» Consegna:
Riporta senza alcuna modifica la porzione dei dati che inizia con la riga contenente "Home (299, 2543)" e termina con la riga contenente "Public Society and Government (672, 1368)", entrambe comprese.

*** Dati ***

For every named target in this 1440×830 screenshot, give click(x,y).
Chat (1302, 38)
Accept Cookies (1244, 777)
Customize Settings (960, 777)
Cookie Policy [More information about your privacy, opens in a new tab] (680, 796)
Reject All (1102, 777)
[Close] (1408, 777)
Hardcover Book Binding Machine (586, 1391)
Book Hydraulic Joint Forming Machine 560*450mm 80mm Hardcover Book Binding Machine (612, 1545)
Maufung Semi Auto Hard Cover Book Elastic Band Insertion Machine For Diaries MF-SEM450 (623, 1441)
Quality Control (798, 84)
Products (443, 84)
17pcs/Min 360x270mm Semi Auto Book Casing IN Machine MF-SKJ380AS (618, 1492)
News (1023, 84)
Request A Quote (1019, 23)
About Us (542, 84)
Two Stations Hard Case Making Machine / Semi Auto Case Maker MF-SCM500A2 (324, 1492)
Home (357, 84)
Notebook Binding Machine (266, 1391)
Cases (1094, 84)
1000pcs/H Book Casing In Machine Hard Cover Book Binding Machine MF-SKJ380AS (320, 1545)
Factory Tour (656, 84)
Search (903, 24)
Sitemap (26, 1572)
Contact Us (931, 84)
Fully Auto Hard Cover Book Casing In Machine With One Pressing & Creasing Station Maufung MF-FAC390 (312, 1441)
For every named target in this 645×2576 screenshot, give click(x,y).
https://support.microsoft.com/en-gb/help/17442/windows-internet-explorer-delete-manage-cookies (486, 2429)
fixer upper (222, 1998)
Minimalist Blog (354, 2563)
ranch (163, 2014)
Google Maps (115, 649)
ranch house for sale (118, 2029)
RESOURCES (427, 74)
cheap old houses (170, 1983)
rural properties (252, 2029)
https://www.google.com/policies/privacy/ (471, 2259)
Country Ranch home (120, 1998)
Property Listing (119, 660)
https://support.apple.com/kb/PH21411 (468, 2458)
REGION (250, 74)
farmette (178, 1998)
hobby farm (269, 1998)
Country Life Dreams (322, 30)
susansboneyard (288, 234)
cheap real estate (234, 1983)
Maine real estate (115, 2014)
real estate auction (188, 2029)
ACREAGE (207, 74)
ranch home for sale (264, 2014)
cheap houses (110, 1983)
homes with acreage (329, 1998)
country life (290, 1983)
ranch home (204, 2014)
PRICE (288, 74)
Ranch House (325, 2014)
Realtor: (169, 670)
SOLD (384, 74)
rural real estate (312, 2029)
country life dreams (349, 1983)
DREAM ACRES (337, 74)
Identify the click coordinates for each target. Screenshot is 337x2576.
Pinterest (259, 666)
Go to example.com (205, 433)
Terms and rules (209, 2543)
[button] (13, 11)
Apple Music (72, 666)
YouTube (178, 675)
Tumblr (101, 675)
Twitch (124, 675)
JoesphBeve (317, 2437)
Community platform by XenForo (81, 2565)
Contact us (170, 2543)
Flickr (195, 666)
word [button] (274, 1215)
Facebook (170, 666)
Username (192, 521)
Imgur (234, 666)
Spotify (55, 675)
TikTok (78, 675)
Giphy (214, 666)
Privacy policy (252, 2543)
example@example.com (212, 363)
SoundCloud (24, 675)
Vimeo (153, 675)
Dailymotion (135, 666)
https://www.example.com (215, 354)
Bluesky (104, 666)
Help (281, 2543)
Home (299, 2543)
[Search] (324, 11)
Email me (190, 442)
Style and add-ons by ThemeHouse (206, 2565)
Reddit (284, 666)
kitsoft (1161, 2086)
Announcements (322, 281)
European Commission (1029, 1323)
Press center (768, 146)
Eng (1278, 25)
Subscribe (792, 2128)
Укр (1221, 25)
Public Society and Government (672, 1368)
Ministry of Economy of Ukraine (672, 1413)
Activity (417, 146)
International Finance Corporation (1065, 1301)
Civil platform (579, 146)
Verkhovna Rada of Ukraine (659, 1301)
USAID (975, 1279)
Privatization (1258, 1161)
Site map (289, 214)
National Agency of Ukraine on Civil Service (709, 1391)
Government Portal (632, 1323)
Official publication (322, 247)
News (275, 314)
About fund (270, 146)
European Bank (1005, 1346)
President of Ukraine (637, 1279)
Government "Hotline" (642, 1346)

***

» Risposta:
Home (299, 2543)
[Search] (324, 11)
Email me (190, 442)
Style and add-ons by ThemeHouse (206, 2565)
Reddit (284, 666)
kitsoft (1161, 2086)
Announcements (322, 281)
European Commission (1029, 1323)
Press center (768, 146)
Eng (1278, 25)
Subscribe (792, 2128)
Укр (1221, 25)
Public Society and Government (672, 1368)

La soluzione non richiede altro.